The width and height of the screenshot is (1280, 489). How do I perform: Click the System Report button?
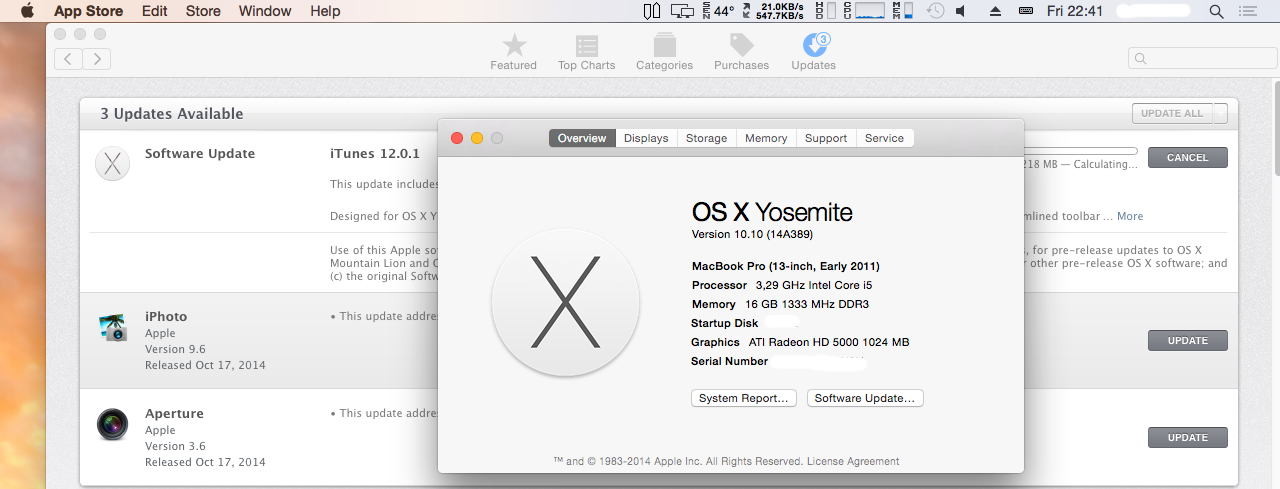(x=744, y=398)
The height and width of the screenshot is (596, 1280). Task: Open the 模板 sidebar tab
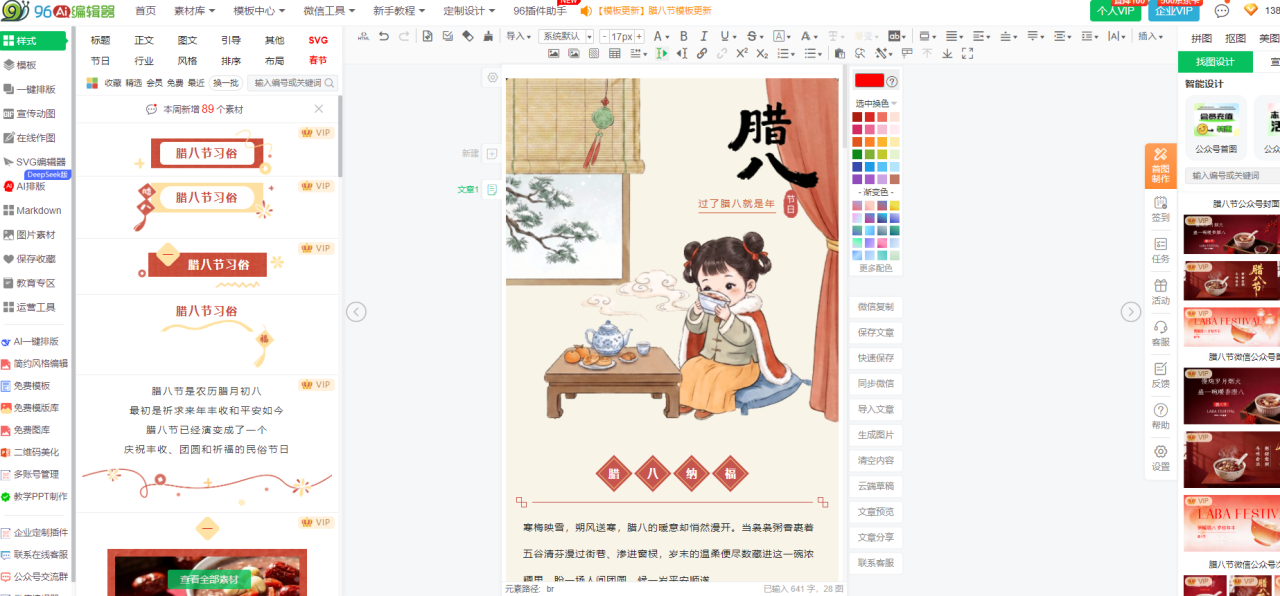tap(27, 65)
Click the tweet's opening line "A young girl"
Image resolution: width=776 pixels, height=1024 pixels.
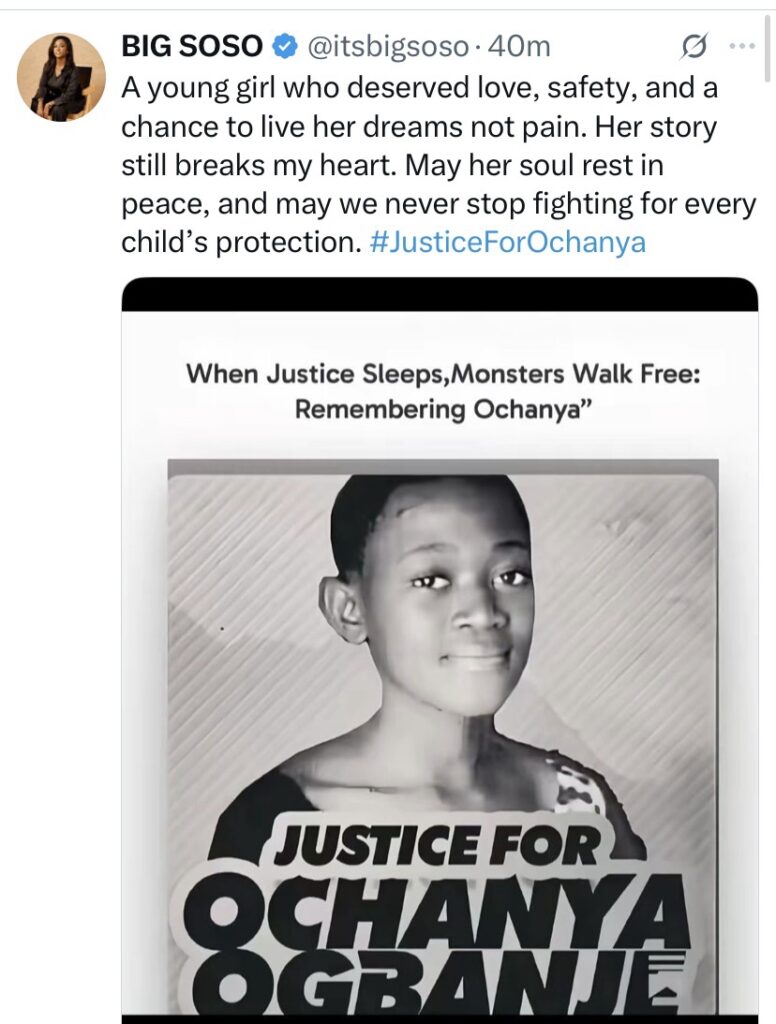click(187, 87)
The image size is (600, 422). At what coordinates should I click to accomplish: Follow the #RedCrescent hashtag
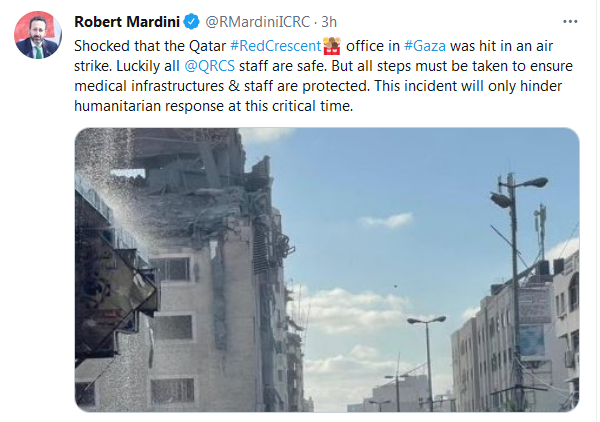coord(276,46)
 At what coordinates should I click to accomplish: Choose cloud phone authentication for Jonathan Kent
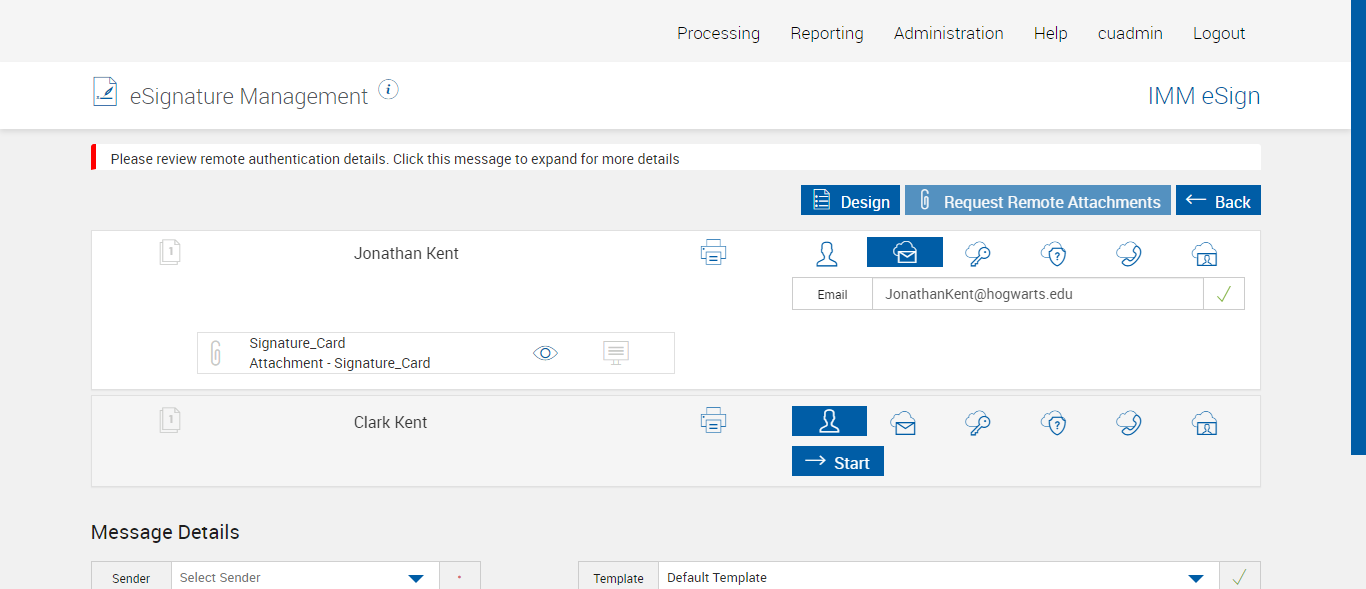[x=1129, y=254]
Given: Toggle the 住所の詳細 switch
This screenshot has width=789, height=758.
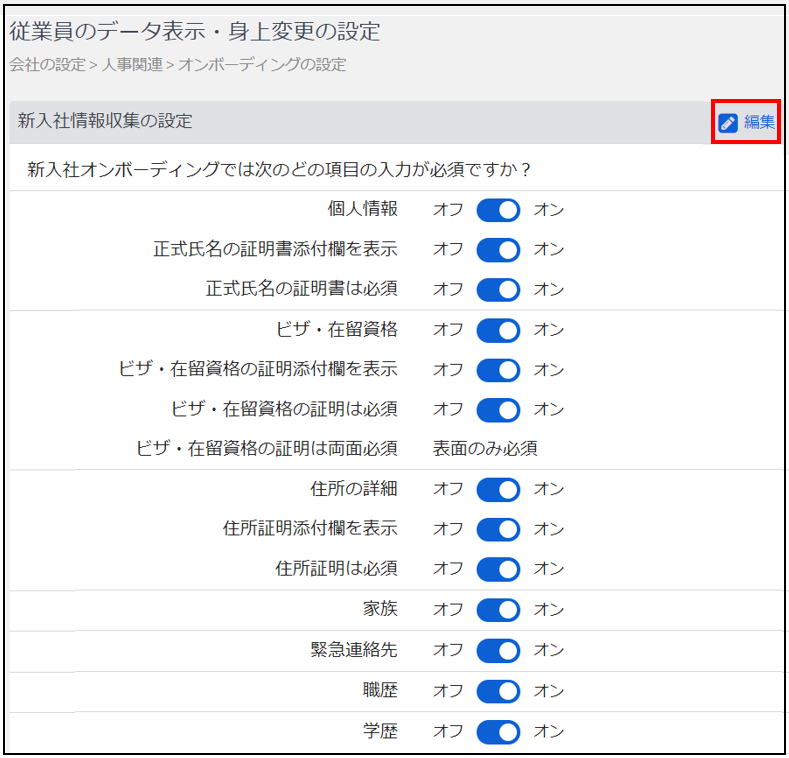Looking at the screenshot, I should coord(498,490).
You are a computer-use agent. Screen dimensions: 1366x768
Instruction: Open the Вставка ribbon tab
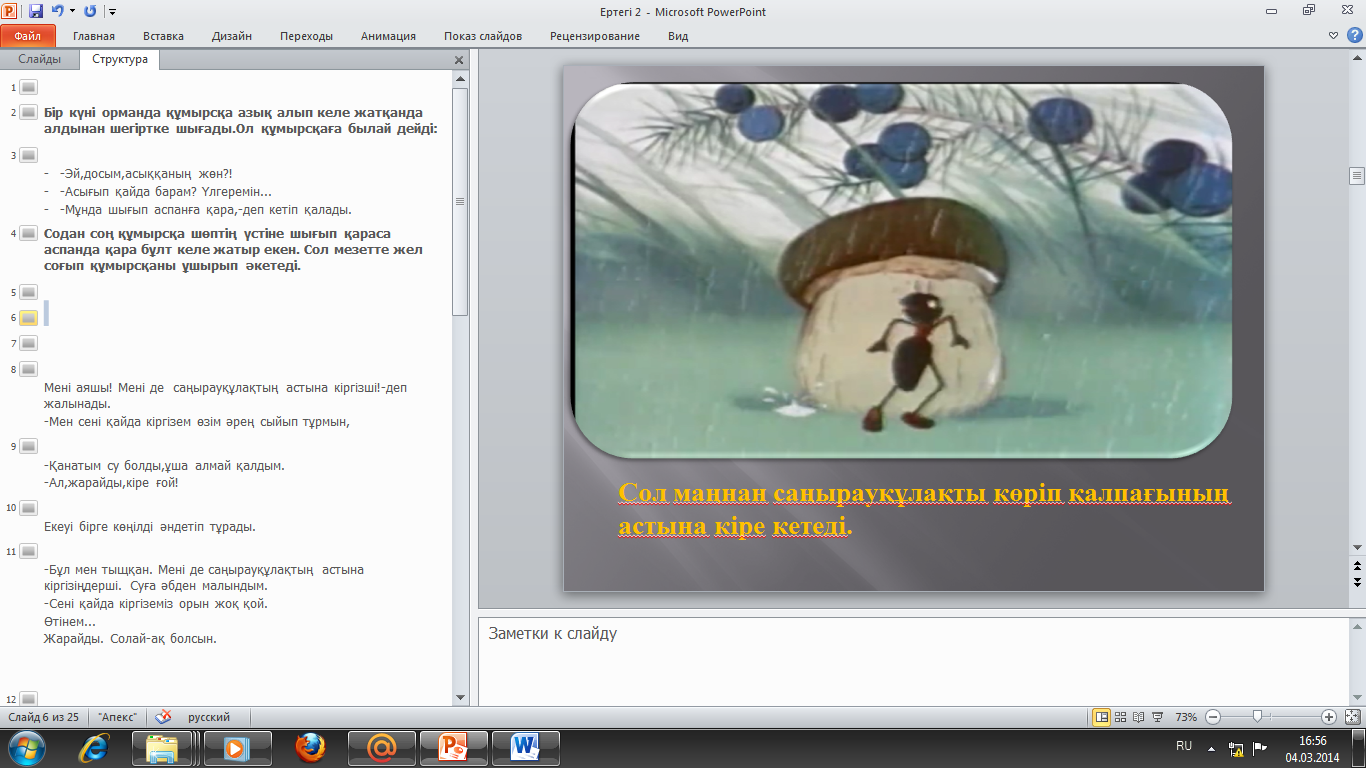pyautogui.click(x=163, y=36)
★ ★ ★ ★
→ Work required: In the records above, locate the line containing "Given: Toggle the 住所の詳細 switch", then copy exactly that line and every line after it through the end, omitting pictures.

→ Solution to this problem:
Given: Toggle the 住所の詳細 switch
This screenshot has width=789, height=758.
Looking at the screenshot, I should coord(498,490).
You are a computer-use agent. Screen dimensions: 1366x768
Instruction: Open the Вставка ribbon tab
pyautogui.click(x=163, y=36)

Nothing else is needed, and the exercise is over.